У меня в этом смысле всё довольно строго — я не бегаю, как ужаленная, по городу с экспонометром в кофре и не снимаю всё подряд. Я уже переросла тот этап, когда фотографирование было для меня терапией. Ну да, фотографирование сельских пейзажей и городской архитектуры — это всё терапия, а я своими постановками пытаюсь произвести высказывание.

У меня нет какого-то своего политического манифеста, я хочу добиться у зрителя сконструированного мной состояния, погружения его в заданные мной рамки.

Конечно, каждый раз это получается по-разному, в Лондоне, например, это получилось наиболее ярко. Если посмотреть работы последних лет — то это моё личное исследование Эстонии, моя личная постановка «русского вопроса» в Эстонии, если угодно. И понять, и поставить вопрос — для меня это через запятую. Если я правильно задала вопрос, то очертания ответа мне уже понятны.

Я ведь пришла в художественную фотографию из журналистики и коммерческой фотографии. Поэтому визуально мои работы выглядят вполне рекламно и глянцево. Это своего рода моё журналистское расследование, только в фотографии. Как журналист я в какой-то момент поняла, что мой язык — это моя тюрьма, что слово, написанное в Эстонии по-русски, не имеет никакого значения. И мне захотелось выдернуть себя из этого, очень захотелось быть понятой. И я перешла на универсальный язык фотографии.

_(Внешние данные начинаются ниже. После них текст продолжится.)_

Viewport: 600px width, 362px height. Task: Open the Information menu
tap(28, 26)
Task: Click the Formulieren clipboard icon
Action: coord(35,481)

Текста, который, повторюсь, первичен, у фотохудожника — минимум. Название фотографии, название серии, название проекта. Часто это встраивается в какой-то другой текст, например название коллективной выставки. Моя работа «Монументы» была показана в польском городе Катовице на выставке под названием «Европейская конституция. Кто создаёт Европу?».

Кто создаёт Европу — на эту тему ещё можно как-то фантазировать, а вот про европейскую конституцию я точно ничего не знаю. И это ещё не вся «матрёшка» — например, в 2010 году выставка в KUMU (музей в Таллине. — «NewsBalt») называлась «Поговорим о национализме! Между идеологией и идентичностью», и выставка эта была лишь частью серии мероприятий под общим названием Public Preparation. Ты вот тут зачерпнула в ручье воды напиться, глядь, а Волга уже впадает в Каспийское море…

Название работы — это её квинтэссенция, это как спусковой крючок, как постановка вопроса перед зрителем. Например «Они, которые пели вместе». «Они» — значит уже не «мы», «пели» — в прошедшем времени, и рядом — «вместе». Значит, они уже не вместе. Изначально название дано на эстонском языке, и оно уже само ведёт зрителя туда, куда я задумала, как дорога из жёлтого кирпича вела в Изумрудный город. Я очень определенна здесь, я не терплю все эти «Без названия», «Этюд № 4» и прочие вещи, привлекательные для критиков, у которых нет тем самым границ для их прочтения, но безответственные для художника.

Дополнительная опция, конечно, — это выбор языка, на котором даётся оригинальное название. Естественно, что я подбираю названия, легко поддающиеся переводу, но вот за проектом статичных видеопортретов русских общественных и государственных деятелей Эстонии так и закрепилось название Lucky losers, данное изначально, а не «Счастливые неудачники».

Один мой приятель определил мои названия как «шероховатые», имея в виду прежде всего «Они, которые пели вместе» и «Эстонская раса». Да, я прекрасно знаю, что эстонской расы не существует, но почему тогда конфликтные отношения у нас называются расизмом? С другой стороны, может быть, такая шероховатость как раз и нужна — напомню, что пришла ведь я из рекламной фотографии, а там название обязательно должно запоминаться и быть плакатным. Потому что текста у меня — минимум.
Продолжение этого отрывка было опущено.